Exercise: Would you write out the entries that follow word for word, omitting any images?

═════ Input records

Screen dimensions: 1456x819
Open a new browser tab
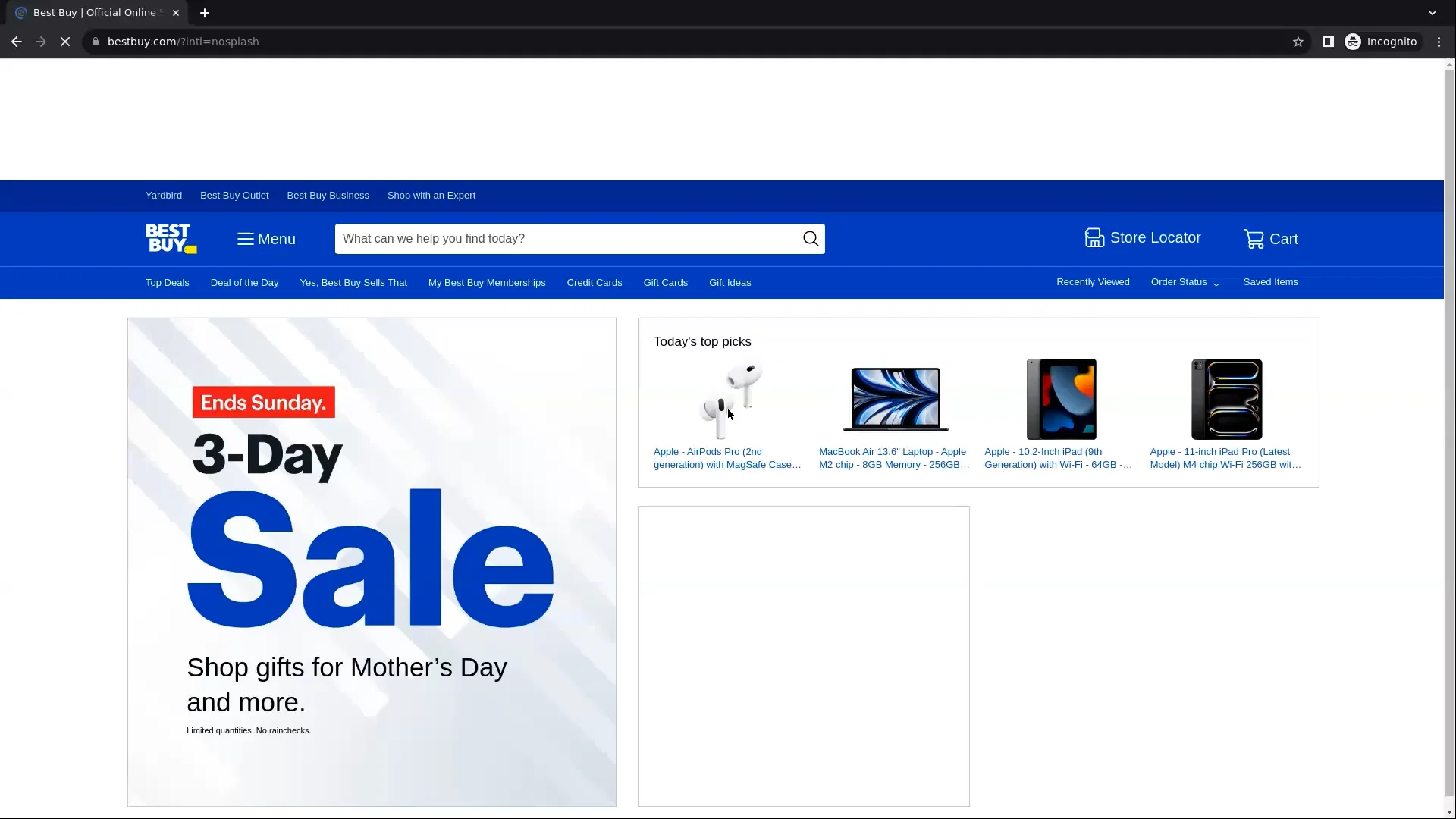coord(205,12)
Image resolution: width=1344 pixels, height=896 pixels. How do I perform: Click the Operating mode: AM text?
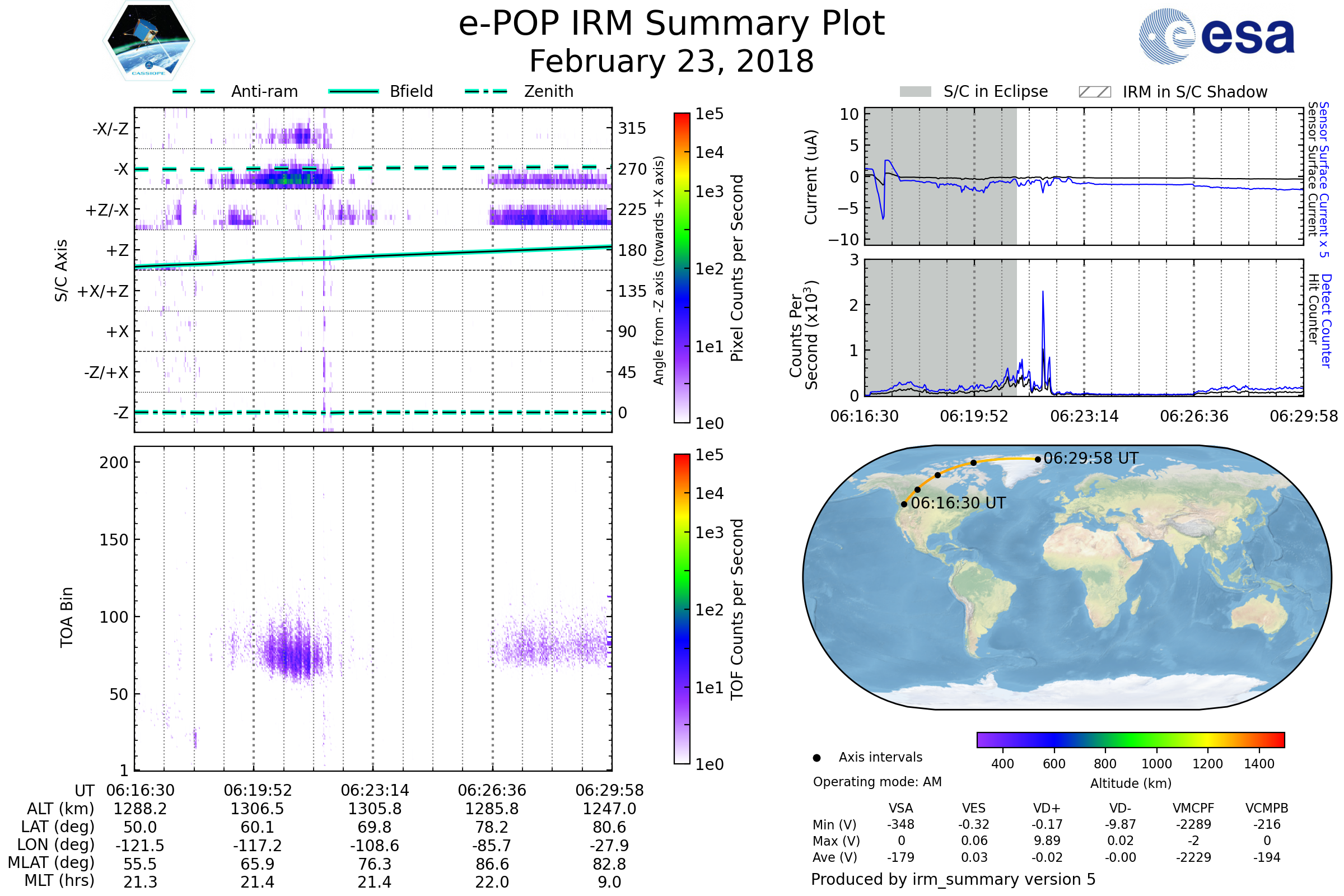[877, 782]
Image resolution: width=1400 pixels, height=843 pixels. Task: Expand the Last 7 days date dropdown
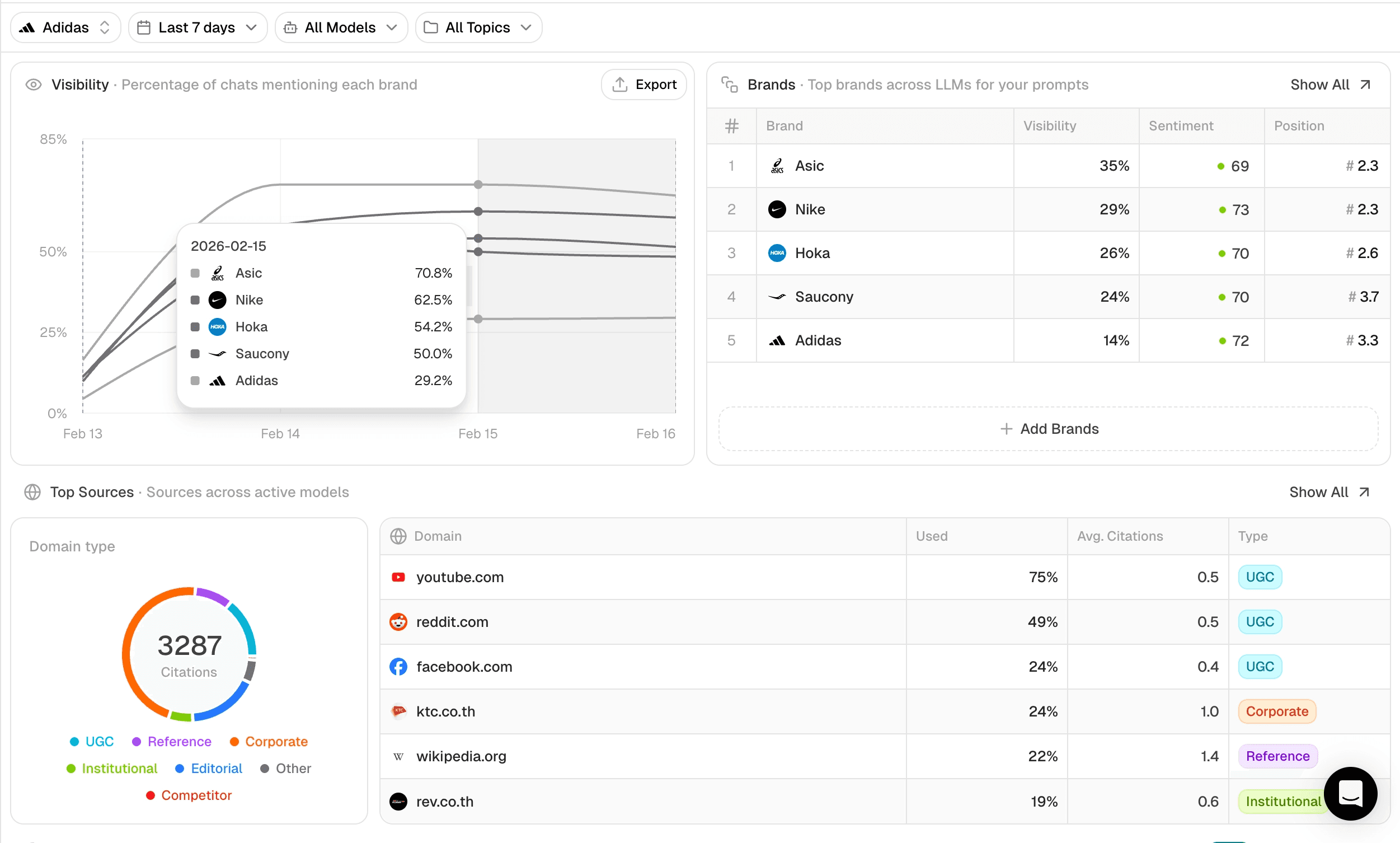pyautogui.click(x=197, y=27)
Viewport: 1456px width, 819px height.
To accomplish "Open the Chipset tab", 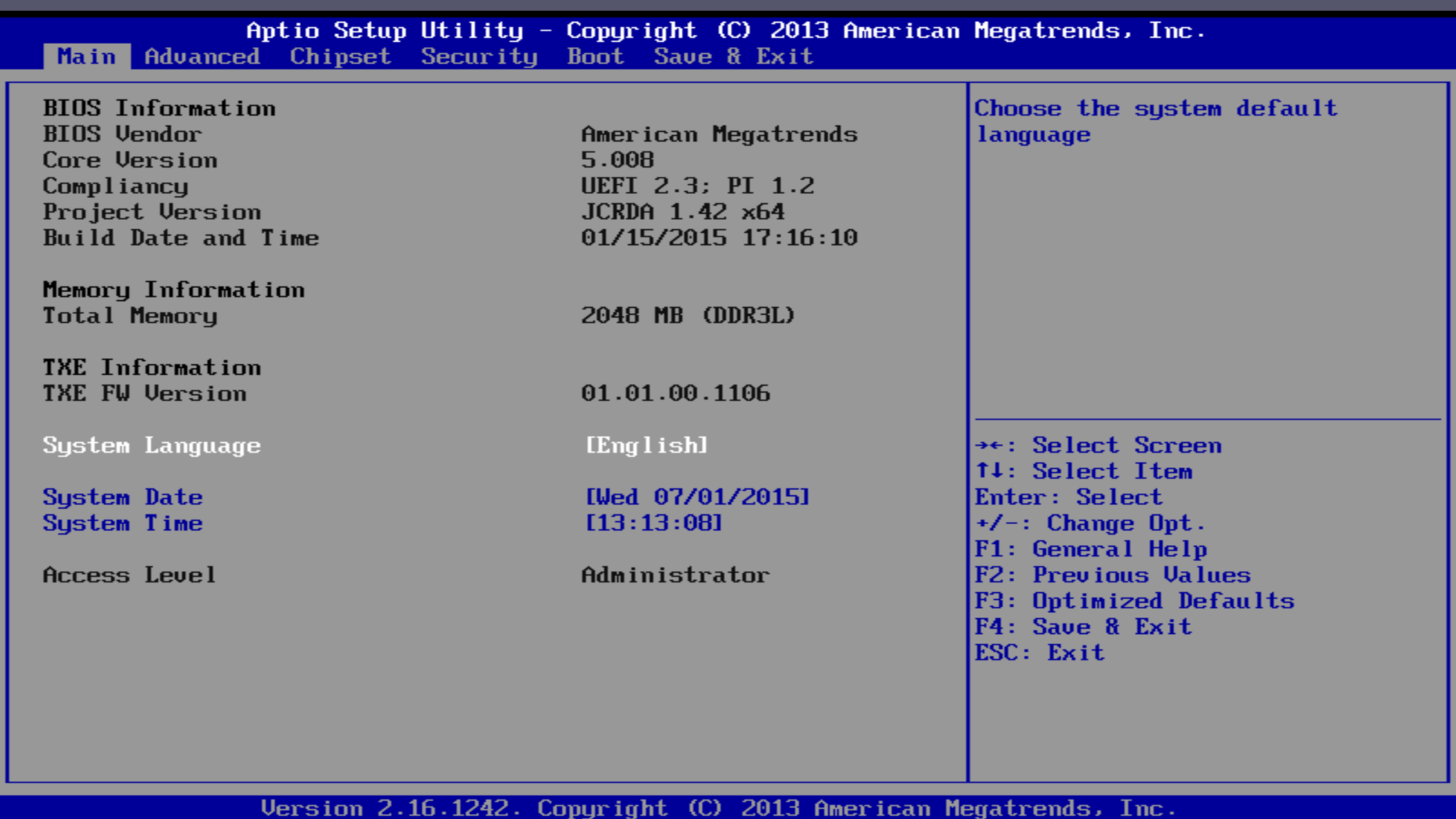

══════════

The answer:
Screen dimensions: 1456x819
Open a new browser tab
coord(205,12)
Image resolution: width=1344 pixels, height=896 pixels. How do I perform: Click the Operating mode: AM text?
[877, 782]
Image resolution: width=1400 pixels, height=843 pixels. Task: Expand the Last 7 days date dropdown
pyautogui.click(x=197, y=27)
Viewport: 1456px width, 819px height.
To accomplish "Open the Chipset tab", 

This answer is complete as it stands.